此外,在所有编码完成后,我将使用rnn的隐藏状态,就在解码开始之前(我称其为编码结束时的隐藏状态").我在编码结束时使用了这种隐藏状态,以将其馈入另一个称为价格"的子图(请参见下文).该子图反向传播器的训练梯度不仅通过该附加子图,而且还返回到rnn的编码器部分(这是我想要和需要的).

Furthermore I am using the hidden state of the rnn after all the encoding is done, right before decoding starts (I call it the "hidden state at end of encoding"). I use this hidden state at end of encoding to feed it into a further sub-graph which I call "prices" (see below). The training gradients of this sub-graph backprop not only through this additional sub-graph, but also back into the encoder-part of the rnn (which is what I want and need).

计划是在编码结束时将更多此类子图添加到隐藏状态,因为我想以多种方式来分析输入短语.

The plan is to add more such sub-graph to the hidden state at end of encoding, as I want to analyze the input phrases in a variety of ways.

现在在训练期间,当我同时评估和训练两个子图(编码器+价格和编码器+解码器)时,网络不会收敛.但是,如果我通过以下方式(伪代码)执行训练来进行训练:

Now during training when I evaluate and train both sub-graphs (encoder+prices AND encoder+decoder) at the same time, the net does NOT converge. However, if I train by executing the training in the following way (pseudo-code):

if global_step % 10 == 0:
    execute-the-price-training_code
else:
    execute-the-decoder-training_code

因此,我不会同时训练两个子图.现在它确实收敛了,但是编码器+解码器部分的收敛速度比如果我只训练该部分而从不训练价格子图慢得多.

So I am not training both sub-graphs simultaneously. Now it does converge, but the encoder+decoder-part converges MUCH slower than if I ONLY train this part and never train the prices-sub-graph.

我的问题是:我应该能够同时训练两个子图.但是可能我必须重新调整渐变,使其在编码结束时又回到隐藏状态.在这里,我们从价格子图和从解码器子图获得梯度.如何重新缩放.我没有找到任何描述这种工作的论文,但也许我在搜索错误的关键字.

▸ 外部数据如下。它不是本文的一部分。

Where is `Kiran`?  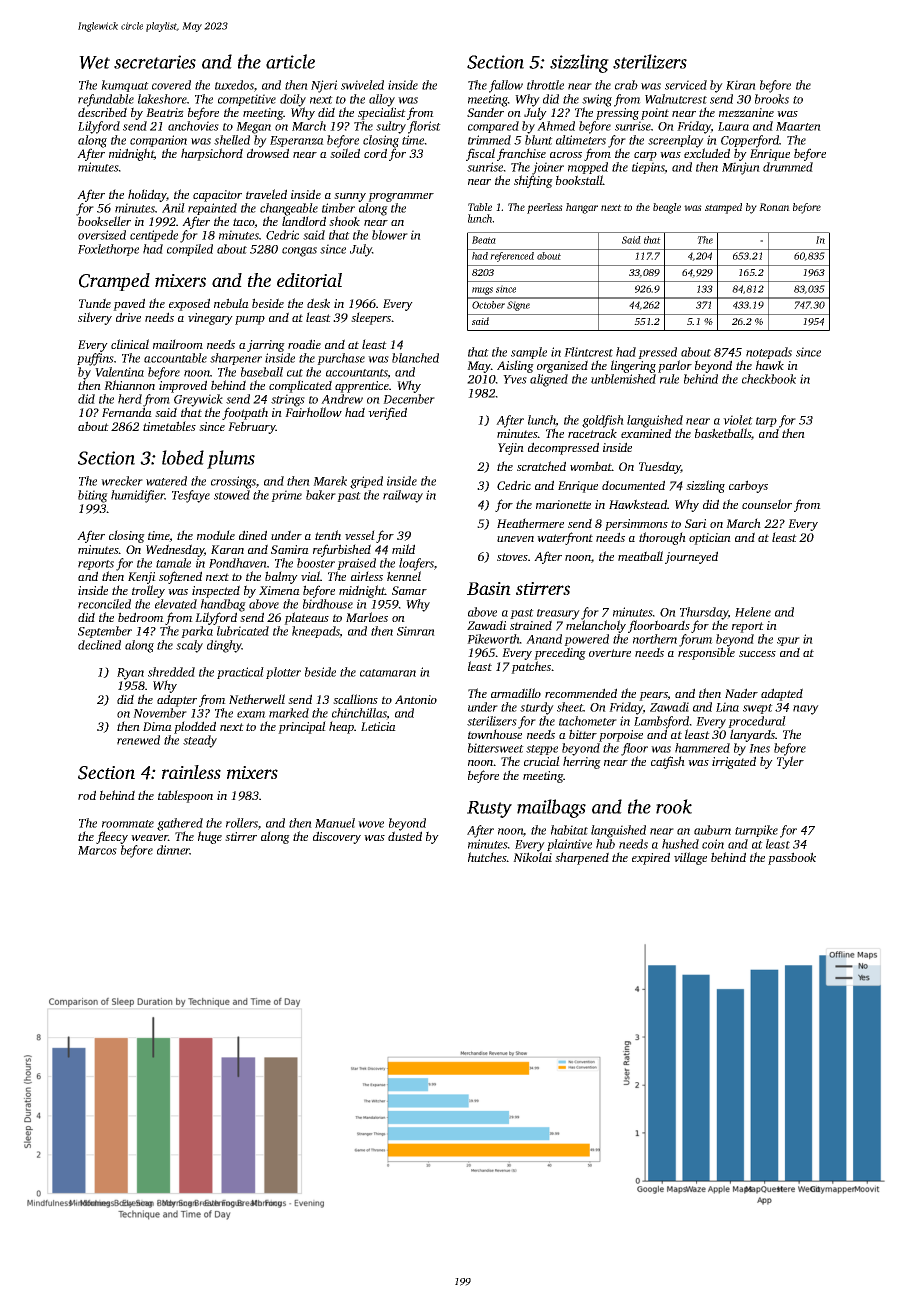
Kiran is located at coordinates (741, 85).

My question is: I should be able to train both sub-graphs simultaneously. But probably I have to rescale the gradients flowing back into the hidden state at end of encoding. Here we get the gradients from the prices sub-graph AND from the decoder-sub-graph. How should this rescaling be done. I didnt find any papers describing such an undertaking, but maybe I am searching with the wrong keywords.

这是代码的训练部分:

这是(几乎是原始的)training-op-preparation:

This is the (almost original) training-op-preparation:

if not forward_only:
  self.gradient_norms = []
  self.updates = []
  opt = tf.train.AdadeltaOptimizer(self.learning_rate)

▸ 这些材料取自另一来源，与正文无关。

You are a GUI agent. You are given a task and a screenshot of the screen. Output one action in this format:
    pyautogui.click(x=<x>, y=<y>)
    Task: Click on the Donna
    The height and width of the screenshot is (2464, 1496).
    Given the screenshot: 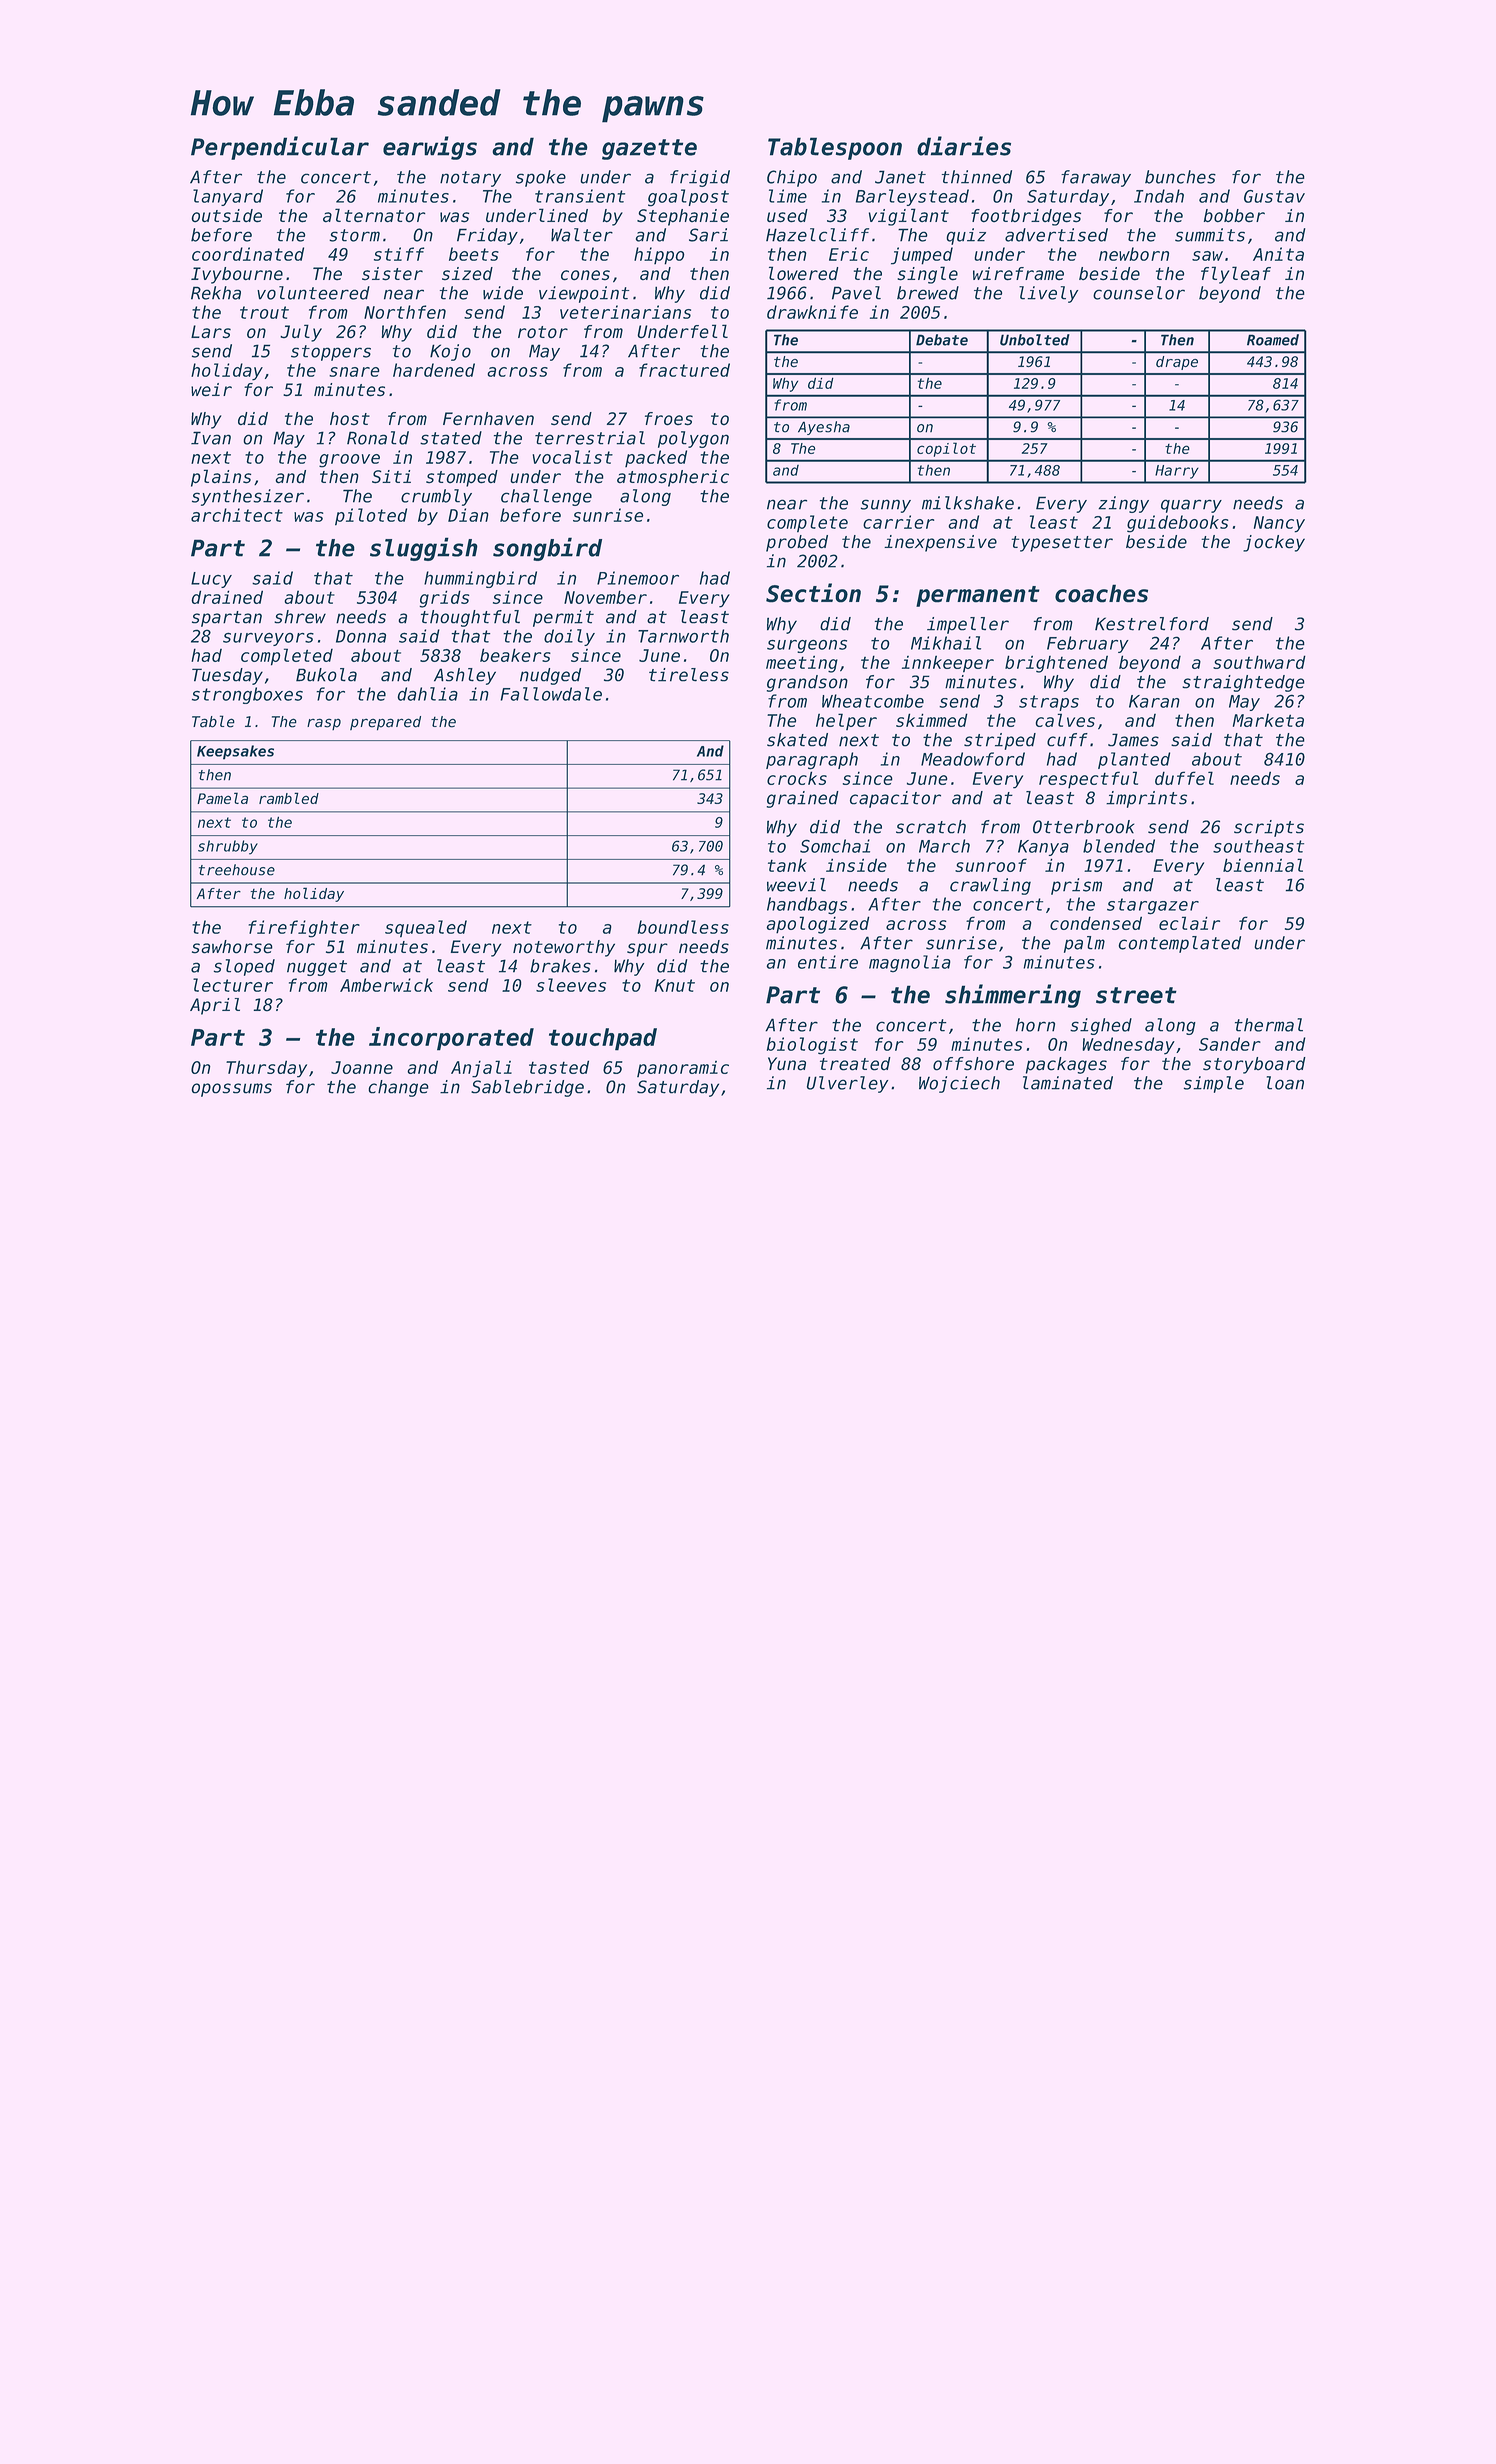 What is the action you would take?
    pyautogui.click(x=361, y=636)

  for bucket_id in xrange(len(buckets)):
    tf.scalar_summary("seq2seq loss", self.losses[bucket_id])

    gradients = tf.gradients(self.losses[bucket_id], var_list_seq2seq)
    clipped_gradients, norm = tf.clip_by_global_norm(gradients, max_gradient_norm)
    self.gradient_norms.append(norm)
    self.updates.append(opt.apply_gradients(zip(clipped_gradients, var_list_seq2seq), global_step=self.global_step))

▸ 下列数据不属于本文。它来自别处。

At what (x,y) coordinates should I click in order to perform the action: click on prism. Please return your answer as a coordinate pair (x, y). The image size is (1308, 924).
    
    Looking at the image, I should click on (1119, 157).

现在,另外,我正在运行第二个子图,该子图将编码结束时的隐藏状态作为输入:

Now, additionally, I am running a second sub-graph that takes the hidden state at end of encoding as input:

  with tf.name_scope('prices') as scope:
    #First layer
    W_price_first_layer = tf.Variable(tf.random_normal([num_layers*size, self.prices_hidden_layer_size], stddev=0.35), name="W_price_first_layer")
    B_price_first_layer = tf.Variable(tf.zeros([self.prices_hidden_layer_size]), name="B_price_first_layer")
    self.output_price_first_layer = tf.add(tf.matmul(self.hidden_state, W_price_first_layer), B_price_first_layer)
    self.activation_price_first_layer = tf.nn.sigmoid(self.output_price_first_layer)
    #self.activation_price_first_layer = tf.nn.Relu(self.output_price_first_layer)

    #Second layer to softmax (price ranges)
    W_price = tf.Variable(tf.random_normal([self.prices_hidden_layer_size, self.prices_bit_size], stddev=0.35), name="W_price")
    W_price_t = tf.transpose(W_price)
    B_price = tf.Variable(tf.zeros([self.prices_bit_size]), name="B_price")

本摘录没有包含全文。